I commit myself to question the hidden nature of my persistence to question am I moving myself in persistence or am I just hauling ass Because I'm sick of being sick.

I commit myself to question all the words I'm living and see am I really expressing this word unconitinally or do I have secret motives?

....

I want to talk about thinking

I'm seeing that I supress myself to not think.

That's not good because I don't want to supress things because they'll not really be resolved.

I forgive myself that I have accepted and allowed myself to fear having opened up this point earlier and seen how much my mind wants to think non stop.

I forgive myself that I have accepted and allowed myself to supress my thinking instead of actually resolve the discomfort where I don't feel present I feel as though I need to be thinking.

I forgive myself that I have accepted and allowed myself to supress my thinking without considering how I'm not really resolving it.

I forgive myself that I have accepted and allowed myself to put thinking beneath me.

I forgive myself that I have accepted and allowed myself to fear not knowing what to do where I can't supress my thinking but am not in a position where I can be direct and move myself without all the voices.

I forgive myself that I have accepted and allowed myself to fear how necrotic my thinking is where I've not paid attention to it and it's like it's bubbling over.

I forgive myself that I have accepted and allowed myself to judge thining as bad instead of figuring out what's going on that my mind needs to always be running some thing.

I forgive myself that I have accepted and allowed myself to always need to be running a constant system within me.

I forgive myself that I have accepted and allowed myself to fear having even a moment of silence without a constant system running in the background.

I forgive myself that I have accepted and allowed myself to fear I can't function without a system in my mind generating something.

I forgive myself that I have accepted and allowed myself to fear if I don't have a system running within me that things will just build up and something will snap within me.

I forgive myself that I have accepted and allowed myself to program myself this way through entertainment where I constantly need to be preoccupied with something.

I forgive myself that I have accepted and allowed myself to fear the intensity of just being not having something running in my mind not running my mind through entertainment but just being.

I forgive myself that I have accepted and allowed myself to fear how I'm actively making the decesion to think and can't take authority over that decesion without attacking myself in supression.

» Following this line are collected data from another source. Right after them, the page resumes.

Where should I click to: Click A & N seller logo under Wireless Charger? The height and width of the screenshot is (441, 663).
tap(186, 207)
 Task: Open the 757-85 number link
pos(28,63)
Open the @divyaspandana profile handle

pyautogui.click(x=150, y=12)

I forgive myself that I have accepted and allowed myself to fear how thinking is just surface level stuff and when my mind needs to always be thinking of I let it then what's going on beneath the surface.

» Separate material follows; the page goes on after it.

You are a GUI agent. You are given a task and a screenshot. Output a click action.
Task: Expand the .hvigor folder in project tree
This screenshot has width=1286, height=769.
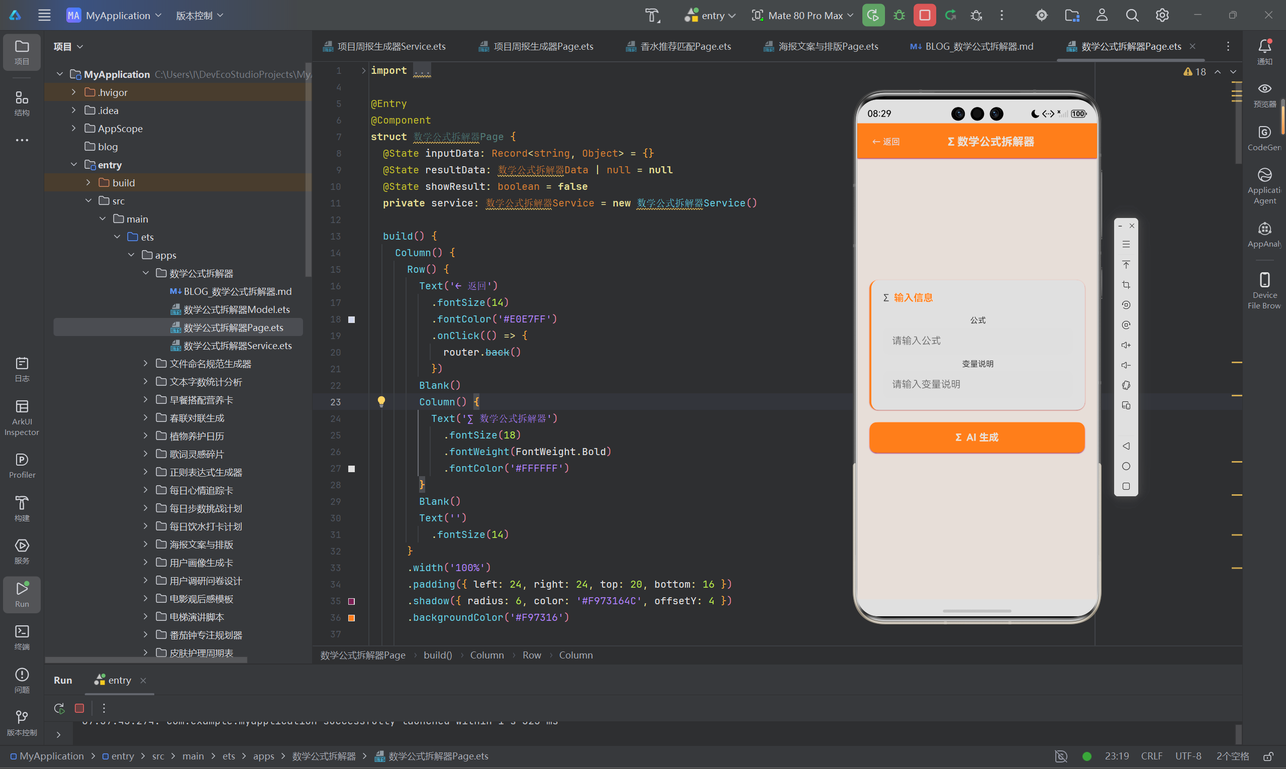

I forgive myself that I have accepted and allowed myself to fear what must be occurring beneath the surface constantly within myself.

I forgive myself that I have accepted and allowed myself to fear my thinking telling me what to do like I don't trust myself to tell myself what to do.

I forgive myself that I have accepted and allowed myself to not trust myself to make the real decesion to stop thinking.

I forgive myself that I have accepted and allowed myself to not trust myself to just breathe and to direct myself to breathe instead of to think to no end.

I forgive myself that I have accepted and allowed myself to fear how I've tricked myself into thinking I've stopped a lot of thinking when it's just being done under the surface hidden from my awareness.

I forgive myself that I have accepted and allowed myself to fear unlifting the veil of thinking in stopping the supression and seeing where I really stand in realitionship to thinking.

When and as I see myself fearing the real nature of my thinking, I stop, I breathe, I realize it's better to see my thinking for what it is then to supress it, thus, I commit myself to dorev myself in each breathe to stop thinking for real instead of supressing.

I commit myself to let my thinking show me if I'm supressing it or not by becoming aware of who I am within my thinking in each breathe.